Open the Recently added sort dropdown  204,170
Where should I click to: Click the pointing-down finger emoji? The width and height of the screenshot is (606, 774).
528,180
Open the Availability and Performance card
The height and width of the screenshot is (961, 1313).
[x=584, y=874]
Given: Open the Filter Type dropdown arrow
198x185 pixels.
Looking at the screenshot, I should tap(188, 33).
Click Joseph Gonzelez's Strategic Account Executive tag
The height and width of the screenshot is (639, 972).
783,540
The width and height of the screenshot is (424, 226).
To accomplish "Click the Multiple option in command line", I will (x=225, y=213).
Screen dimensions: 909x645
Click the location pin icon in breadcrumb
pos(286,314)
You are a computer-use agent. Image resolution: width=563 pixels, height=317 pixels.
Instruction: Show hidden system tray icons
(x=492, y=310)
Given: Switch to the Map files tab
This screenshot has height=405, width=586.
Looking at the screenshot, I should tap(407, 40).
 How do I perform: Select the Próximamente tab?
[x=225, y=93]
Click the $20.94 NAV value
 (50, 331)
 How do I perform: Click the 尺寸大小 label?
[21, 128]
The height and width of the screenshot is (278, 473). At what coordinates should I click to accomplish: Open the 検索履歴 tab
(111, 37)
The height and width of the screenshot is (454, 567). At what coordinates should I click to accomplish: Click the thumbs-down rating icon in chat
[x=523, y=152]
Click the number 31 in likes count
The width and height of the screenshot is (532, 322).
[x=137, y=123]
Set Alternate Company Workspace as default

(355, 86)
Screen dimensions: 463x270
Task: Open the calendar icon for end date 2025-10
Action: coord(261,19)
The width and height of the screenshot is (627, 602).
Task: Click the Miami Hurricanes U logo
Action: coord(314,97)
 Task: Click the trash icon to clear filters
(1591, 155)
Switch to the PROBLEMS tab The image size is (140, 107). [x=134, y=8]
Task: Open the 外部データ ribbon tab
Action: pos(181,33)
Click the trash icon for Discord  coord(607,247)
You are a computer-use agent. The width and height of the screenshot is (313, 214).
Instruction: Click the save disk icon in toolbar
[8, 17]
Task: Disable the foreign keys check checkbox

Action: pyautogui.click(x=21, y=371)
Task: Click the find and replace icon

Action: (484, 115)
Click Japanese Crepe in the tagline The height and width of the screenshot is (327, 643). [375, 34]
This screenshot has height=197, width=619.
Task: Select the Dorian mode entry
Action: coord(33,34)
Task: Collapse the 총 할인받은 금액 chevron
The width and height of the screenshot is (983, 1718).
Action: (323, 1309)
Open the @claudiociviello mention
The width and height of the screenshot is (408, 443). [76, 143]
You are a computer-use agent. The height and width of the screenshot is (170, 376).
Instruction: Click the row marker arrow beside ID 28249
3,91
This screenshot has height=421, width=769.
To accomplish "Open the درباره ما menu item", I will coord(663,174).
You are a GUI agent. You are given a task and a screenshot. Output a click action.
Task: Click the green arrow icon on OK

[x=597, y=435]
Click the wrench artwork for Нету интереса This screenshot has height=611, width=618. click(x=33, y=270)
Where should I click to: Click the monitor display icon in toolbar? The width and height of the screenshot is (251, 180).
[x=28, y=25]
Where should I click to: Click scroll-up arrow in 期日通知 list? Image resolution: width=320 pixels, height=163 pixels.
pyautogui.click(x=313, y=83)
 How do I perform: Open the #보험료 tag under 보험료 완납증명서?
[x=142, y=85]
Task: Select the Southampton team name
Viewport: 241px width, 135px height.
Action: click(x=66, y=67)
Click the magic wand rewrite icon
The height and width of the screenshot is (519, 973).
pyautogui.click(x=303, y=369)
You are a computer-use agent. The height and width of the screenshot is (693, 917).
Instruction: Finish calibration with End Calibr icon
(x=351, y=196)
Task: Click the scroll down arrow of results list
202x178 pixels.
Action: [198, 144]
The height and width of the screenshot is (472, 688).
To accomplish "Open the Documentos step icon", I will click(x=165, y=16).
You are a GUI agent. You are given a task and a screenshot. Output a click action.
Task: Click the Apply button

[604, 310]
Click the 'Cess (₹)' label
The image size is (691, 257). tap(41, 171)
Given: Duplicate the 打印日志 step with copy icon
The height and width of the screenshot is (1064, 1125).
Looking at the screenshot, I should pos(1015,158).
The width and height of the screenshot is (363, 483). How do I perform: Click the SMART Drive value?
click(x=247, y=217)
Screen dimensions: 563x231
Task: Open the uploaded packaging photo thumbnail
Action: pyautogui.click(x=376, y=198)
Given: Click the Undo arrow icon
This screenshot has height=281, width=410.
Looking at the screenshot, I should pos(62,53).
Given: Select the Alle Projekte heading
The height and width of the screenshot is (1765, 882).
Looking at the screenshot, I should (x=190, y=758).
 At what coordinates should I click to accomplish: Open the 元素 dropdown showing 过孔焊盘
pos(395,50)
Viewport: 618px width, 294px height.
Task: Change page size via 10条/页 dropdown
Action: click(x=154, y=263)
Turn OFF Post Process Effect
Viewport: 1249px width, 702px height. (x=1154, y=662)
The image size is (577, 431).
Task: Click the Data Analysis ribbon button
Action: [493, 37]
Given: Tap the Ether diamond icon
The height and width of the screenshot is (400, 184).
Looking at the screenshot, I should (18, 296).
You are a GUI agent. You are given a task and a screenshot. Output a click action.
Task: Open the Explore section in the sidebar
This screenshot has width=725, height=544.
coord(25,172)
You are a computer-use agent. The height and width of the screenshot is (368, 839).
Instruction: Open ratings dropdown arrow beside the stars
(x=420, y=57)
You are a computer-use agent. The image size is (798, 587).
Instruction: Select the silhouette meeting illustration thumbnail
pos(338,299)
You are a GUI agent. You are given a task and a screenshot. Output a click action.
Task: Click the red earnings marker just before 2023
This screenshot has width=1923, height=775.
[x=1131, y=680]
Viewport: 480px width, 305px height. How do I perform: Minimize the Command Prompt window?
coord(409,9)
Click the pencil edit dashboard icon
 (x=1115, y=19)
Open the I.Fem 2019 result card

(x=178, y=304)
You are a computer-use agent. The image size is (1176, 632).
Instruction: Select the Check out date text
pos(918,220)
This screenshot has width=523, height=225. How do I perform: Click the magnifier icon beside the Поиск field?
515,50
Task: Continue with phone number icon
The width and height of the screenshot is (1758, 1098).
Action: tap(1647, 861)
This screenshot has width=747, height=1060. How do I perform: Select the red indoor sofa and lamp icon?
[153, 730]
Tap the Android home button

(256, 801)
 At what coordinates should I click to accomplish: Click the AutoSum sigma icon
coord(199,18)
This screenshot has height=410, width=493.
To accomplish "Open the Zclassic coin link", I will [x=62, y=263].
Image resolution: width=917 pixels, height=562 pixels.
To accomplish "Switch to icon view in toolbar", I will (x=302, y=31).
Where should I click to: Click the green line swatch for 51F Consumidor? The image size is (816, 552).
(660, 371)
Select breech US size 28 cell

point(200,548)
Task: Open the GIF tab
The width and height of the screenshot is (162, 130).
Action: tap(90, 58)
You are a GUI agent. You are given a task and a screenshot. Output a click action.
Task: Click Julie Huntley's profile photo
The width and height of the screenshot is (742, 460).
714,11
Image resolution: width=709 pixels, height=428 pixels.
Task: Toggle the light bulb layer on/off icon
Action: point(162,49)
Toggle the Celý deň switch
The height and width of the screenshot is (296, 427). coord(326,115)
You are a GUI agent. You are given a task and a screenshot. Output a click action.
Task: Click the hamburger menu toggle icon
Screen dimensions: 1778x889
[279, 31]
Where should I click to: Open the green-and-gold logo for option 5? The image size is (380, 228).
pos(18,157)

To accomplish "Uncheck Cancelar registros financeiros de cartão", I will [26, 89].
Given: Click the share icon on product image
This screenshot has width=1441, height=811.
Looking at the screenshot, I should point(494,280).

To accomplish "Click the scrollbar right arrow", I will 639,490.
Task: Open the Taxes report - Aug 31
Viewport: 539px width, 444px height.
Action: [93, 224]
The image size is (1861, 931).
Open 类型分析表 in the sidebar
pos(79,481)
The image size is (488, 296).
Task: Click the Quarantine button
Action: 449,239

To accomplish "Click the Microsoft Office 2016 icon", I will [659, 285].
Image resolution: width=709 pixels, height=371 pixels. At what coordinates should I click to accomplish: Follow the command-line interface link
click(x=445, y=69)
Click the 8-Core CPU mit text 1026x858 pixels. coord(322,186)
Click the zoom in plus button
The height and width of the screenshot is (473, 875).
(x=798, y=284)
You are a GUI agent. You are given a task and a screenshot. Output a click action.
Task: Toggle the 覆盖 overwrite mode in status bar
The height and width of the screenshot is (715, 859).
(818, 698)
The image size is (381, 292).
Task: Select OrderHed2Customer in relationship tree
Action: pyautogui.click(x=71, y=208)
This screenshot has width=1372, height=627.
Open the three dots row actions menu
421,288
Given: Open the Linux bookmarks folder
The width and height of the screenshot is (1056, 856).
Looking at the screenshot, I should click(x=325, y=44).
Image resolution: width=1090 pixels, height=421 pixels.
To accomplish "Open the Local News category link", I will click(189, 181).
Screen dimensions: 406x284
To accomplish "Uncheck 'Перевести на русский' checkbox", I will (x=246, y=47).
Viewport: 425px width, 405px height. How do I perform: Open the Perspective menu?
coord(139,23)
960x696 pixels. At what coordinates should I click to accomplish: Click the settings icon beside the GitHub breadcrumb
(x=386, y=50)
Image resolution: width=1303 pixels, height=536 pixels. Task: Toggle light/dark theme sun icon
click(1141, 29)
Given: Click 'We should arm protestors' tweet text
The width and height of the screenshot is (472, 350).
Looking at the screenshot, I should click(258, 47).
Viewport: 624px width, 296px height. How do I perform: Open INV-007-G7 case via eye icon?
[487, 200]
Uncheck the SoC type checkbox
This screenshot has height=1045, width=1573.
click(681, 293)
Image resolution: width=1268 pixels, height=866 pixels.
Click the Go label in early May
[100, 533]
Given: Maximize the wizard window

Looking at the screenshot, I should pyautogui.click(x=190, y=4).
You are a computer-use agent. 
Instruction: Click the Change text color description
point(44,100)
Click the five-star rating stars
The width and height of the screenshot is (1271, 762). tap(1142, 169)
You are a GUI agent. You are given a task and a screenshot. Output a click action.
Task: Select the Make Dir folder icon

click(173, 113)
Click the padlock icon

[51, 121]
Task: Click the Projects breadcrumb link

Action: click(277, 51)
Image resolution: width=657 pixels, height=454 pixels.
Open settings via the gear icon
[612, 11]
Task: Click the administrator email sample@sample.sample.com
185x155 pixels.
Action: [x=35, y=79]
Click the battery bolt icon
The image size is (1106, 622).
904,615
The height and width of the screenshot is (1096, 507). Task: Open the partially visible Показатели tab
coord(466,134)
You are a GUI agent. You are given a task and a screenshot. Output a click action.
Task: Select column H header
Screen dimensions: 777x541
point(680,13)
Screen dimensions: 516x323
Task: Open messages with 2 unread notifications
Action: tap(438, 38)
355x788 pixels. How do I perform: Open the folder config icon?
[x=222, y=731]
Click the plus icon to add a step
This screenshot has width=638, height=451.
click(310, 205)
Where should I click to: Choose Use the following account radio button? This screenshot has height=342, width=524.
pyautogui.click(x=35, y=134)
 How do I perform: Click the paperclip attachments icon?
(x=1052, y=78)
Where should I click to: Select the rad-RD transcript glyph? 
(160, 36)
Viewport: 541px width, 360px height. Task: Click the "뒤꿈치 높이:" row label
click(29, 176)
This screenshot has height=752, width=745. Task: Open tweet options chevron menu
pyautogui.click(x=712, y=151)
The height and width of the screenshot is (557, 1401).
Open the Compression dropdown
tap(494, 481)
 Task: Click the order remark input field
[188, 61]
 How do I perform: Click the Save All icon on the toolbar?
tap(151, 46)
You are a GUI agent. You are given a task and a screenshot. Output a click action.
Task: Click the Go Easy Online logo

+--

• _What this task involves_:
Find every line of the data that includes the string "Uncheck". Copy each of those lines.

• _Task result_:
To accomplish "Uncheck Cancelar registros financeiros de cartão", I will [26, 89].
To accomplish "Uncheck 'Перевести на русский' checkbox", I will (x=246, y=47).
Uncheck the SoC type checkbox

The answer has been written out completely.